Search code examples
multithreadingtask-parallel-libraryfilesystemwatchertpl-dataflow

Process all file change events within specified time frame with TPL Dataflow


I am monitoring multiple log files across multiple directories. I need to trigger an SSIS package when a file has fired an onchange event. Easy enough, but the complication is I don't want to trigger the SSIS package every time there is a change on the file. I want to wait and capture at least 5 minutes worth of changes to a specific file.

Having used FilewSystemWatcher before I know it triggers each onchange event in a new thread - My thought is to pass these events into a TPL block and have it wait for a specified time interval and then trigger an SSIS package. Basically triggering a related SSIS package every 5 minutes if there have been file change events.

If anyone could point me in the right direction as a starting point I would greatly appreciate it!


Solution

  • I can't tell from your question whether TPL Dataflow is a requirement or just an idea.

    I'd probably keep it simple and avoid TPL dataflow.

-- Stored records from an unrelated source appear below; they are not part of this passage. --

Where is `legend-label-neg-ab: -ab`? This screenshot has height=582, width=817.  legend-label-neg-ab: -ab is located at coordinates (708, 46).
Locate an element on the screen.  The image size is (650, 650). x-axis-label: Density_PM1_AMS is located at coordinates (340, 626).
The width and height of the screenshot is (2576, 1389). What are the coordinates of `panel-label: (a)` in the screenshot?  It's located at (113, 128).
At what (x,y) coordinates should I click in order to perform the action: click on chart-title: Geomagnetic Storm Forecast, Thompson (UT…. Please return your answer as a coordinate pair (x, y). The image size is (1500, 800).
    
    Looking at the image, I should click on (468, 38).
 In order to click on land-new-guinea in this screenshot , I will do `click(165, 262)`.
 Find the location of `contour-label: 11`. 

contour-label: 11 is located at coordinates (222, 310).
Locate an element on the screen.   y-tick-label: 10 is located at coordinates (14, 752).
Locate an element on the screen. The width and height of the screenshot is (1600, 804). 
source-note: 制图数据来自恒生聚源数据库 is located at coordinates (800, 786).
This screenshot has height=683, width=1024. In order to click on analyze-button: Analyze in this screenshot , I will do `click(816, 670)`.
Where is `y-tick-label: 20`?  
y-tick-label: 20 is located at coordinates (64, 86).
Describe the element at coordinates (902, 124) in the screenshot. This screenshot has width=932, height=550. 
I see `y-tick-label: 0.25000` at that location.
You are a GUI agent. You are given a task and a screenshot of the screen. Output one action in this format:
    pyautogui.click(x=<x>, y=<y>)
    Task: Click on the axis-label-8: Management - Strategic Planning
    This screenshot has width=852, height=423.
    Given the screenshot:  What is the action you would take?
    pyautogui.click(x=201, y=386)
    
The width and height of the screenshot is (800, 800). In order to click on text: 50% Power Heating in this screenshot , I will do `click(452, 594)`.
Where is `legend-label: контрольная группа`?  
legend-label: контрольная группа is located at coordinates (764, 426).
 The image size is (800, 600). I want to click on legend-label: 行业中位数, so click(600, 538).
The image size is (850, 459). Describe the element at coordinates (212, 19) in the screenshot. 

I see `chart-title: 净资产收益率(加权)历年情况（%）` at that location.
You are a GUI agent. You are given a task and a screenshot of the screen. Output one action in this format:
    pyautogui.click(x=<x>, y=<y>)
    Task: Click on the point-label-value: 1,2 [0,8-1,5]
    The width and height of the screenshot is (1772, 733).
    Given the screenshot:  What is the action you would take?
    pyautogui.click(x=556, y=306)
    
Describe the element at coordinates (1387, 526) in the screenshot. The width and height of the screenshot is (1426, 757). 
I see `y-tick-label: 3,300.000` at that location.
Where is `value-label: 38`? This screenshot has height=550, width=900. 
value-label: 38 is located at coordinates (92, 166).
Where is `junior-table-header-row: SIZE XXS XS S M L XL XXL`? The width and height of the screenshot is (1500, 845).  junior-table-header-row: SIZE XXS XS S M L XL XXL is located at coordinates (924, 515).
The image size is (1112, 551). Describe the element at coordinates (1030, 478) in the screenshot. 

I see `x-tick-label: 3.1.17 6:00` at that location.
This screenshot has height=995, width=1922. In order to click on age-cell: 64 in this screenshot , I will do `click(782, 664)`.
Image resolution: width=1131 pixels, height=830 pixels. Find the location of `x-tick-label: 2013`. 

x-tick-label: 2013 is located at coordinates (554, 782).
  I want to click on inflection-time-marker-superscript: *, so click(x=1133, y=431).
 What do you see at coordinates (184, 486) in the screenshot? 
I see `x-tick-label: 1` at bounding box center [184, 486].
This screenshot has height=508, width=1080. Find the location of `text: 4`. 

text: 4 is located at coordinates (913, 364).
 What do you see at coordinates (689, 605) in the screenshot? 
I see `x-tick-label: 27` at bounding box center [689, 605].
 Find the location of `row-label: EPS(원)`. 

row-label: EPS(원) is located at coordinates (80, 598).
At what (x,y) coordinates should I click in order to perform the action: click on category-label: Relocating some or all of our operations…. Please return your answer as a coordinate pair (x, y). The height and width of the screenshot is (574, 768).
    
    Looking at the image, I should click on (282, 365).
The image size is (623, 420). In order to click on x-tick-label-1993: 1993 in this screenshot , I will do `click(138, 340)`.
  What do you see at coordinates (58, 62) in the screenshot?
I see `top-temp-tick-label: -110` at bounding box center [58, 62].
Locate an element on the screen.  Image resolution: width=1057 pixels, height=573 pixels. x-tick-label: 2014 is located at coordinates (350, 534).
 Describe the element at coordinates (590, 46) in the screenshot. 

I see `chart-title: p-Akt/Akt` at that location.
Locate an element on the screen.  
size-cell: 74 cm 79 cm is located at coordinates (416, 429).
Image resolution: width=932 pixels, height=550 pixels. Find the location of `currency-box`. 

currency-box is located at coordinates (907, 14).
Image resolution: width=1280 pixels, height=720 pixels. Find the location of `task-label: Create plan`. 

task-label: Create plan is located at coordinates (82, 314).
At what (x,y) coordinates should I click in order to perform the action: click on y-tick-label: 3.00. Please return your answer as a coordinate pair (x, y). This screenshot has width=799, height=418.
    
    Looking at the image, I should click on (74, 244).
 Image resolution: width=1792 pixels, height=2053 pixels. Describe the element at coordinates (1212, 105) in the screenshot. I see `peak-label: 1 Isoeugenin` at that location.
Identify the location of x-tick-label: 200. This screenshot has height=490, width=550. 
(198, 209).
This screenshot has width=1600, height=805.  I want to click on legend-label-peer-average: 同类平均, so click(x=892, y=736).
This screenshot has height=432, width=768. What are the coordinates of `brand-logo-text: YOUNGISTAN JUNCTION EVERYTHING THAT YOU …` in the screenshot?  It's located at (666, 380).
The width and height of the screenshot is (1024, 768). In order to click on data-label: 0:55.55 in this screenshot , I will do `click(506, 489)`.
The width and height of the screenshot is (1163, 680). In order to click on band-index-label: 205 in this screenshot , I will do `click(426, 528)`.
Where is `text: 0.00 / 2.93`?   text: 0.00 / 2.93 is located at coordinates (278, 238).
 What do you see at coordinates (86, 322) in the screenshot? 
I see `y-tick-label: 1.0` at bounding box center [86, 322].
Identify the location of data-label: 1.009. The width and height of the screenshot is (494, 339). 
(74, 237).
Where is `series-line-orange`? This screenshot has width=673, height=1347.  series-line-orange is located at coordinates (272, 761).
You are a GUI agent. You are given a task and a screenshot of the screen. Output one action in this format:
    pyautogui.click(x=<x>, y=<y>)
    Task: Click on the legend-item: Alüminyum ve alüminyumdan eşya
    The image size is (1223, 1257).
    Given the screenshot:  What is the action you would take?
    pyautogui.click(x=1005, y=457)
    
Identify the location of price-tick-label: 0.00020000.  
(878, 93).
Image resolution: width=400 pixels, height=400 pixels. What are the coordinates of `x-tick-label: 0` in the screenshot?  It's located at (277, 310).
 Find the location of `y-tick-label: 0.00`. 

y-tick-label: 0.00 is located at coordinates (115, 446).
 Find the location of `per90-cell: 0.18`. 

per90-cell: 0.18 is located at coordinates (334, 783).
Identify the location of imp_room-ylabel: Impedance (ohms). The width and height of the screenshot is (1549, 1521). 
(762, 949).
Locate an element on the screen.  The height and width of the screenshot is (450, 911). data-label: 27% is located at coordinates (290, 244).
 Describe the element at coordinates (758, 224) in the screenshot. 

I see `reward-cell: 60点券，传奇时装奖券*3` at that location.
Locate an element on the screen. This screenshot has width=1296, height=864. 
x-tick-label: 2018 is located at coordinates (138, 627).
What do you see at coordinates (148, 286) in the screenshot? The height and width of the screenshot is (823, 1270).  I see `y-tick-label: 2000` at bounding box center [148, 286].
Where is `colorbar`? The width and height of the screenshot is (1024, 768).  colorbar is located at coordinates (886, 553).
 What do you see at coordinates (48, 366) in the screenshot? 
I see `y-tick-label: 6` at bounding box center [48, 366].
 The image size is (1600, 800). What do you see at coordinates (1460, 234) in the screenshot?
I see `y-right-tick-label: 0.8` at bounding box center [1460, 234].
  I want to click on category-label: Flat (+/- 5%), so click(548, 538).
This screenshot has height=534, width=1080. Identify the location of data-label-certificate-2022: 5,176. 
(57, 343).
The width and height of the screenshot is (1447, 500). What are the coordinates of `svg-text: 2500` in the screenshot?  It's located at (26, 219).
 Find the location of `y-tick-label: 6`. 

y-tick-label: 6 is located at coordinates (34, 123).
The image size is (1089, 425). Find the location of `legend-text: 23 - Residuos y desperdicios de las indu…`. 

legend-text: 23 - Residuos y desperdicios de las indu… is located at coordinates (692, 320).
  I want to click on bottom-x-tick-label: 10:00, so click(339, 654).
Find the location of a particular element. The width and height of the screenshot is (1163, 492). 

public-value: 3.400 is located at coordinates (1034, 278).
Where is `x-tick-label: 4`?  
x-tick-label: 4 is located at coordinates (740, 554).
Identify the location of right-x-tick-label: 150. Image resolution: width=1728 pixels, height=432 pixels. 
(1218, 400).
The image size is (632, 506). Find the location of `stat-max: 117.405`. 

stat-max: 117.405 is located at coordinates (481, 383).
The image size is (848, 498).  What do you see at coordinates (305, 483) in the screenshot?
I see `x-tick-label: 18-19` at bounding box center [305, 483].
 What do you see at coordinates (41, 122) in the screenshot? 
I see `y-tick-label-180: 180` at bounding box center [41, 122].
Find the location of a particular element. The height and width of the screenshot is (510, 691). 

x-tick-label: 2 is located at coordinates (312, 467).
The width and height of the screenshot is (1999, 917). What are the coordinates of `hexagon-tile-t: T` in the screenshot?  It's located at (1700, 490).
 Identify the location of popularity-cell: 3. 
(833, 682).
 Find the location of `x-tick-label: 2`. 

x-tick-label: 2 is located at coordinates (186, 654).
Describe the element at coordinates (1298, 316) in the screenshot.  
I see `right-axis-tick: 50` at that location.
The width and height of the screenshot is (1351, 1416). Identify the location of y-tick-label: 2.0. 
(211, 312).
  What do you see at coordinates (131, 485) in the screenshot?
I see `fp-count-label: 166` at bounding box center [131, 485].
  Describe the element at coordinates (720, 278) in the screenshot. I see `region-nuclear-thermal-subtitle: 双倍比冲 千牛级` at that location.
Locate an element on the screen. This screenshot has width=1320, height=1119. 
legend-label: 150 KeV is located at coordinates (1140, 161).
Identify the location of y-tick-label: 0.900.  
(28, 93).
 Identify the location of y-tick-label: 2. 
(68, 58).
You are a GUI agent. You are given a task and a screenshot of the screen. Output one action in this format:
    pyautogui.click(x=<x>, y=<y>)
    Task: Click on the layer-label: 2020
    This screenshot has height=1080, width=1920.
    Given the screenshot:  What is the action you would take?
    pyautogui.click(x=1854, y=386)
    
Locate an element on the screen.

Just poll using a System.Threading.Timer and have it check System.IO.File.GetLastWriteTime on the file.

    If you want to get fancy you could use Rx, convert the FilewSystemWatcher event to an Observable, and use the Buffer(TimeSpan) method.

    TPL Dataflow doesn't have any intrinsic support for time windows you'd have to roll your own, probably using one of the aforementioned two methods to build it out. My experience with TPL Dataflow is that it's too big and cumbersome for small tasks, and too rudimentary for big tasks, so I'd avoid taking that approach.